L’homme était assis tranquillement et songeait. Pourquoi ne portait-il pas son journal comme tout autre individu porte un journal avec le titre en dehors ? Qu’est-ce que c’était que ce genre de ruse ? Il n’avait pas l’air de vouloir lâcher son paquet, pour rien au monde, il n’osait peut-être même pas le confier à sa propre poche. J’aurais mis ma main au feu que ce paquet cachait quelque chose.
Je regardai en l’air. Précisément l’impossibilité de pénétrer ce mystère me rendait fou de curiosité. Je cherchai dans mes poches quelque chose à donner à l’homme pour lier conversation et trouvai mon carnet de coiffeur, mais je le recachai. Subitement j’eus l’idée de payer d’audace, je caressai mon gousset vide et je dis :
« Puis-je vous offrir une cigarette ?
— Merci. »
L’homme ne fumait pas, il avait dû cesser pour ménager ses yeux, il était presque aveugle.
« Je vous remercie beaucoup, du reste !
— Y avait-il longtemps que ses yeux étaient malades ? Alors peut-être ne pouvait-il non plus lire ? Pas même les journaux ?
— Pas même les journaux, malheureusement ! »
L’homme me regarda. Ses yeux malades avaient chacun une taie qui leur donnait un aspect vitreux, son regard était blanc et faisait une impression répugnante.

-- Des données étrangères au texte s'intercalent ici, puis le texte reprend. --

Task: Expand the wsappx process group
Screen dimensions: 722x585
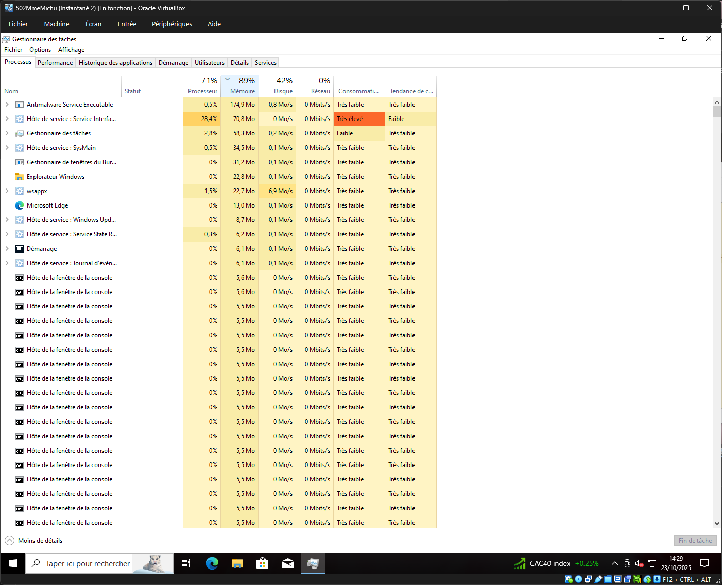Action: [x=7, y=191]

« Vous n’êtes pas d’ici ? dit-il.
— Non… Ne pouvait-il pas même lire le titre du journal qu’il tenait à la main ?
— À peine… Du reste il avait tout de suite entendu que j’étais étranger ; il y avait dans mon intonation quelque chose qui le lui disait. Il lui en fallait si peu, il avait l’ouïe si fine. La nuit, quand tout le monde dormait, il pouvait entendre les gens respirer dans la chambre voisine… Que voulais-je dire : où demeurez-vous ? »
Instantanément, un mensonge surgit, tout prêt dans ma tête. Je mentis contre ma volonté, sans dessein et sans arrière-pensée, et je répondis :
« Place Saint-Olaf, n° 2.
— Vraiment, l’homme connaissait chaque pavé de la place Saint-Olaf. Il y avait une fontaine, quelques becs de gaz, deux arbres, il se rappelait tout… À quel numéro demeurez-vous ?… »
Je voulus en finir et me levai, poussé à bout par l’idée fixe du journal. Il fallait éclaircir ce mystère, coûte que coûte.
« Puisque vous ne pouvez pas lire ce journal, pourquoi…
— Au numéro 2, avez-vous dit, je crois ? continua l’homme sans prêter attention à mon agitation.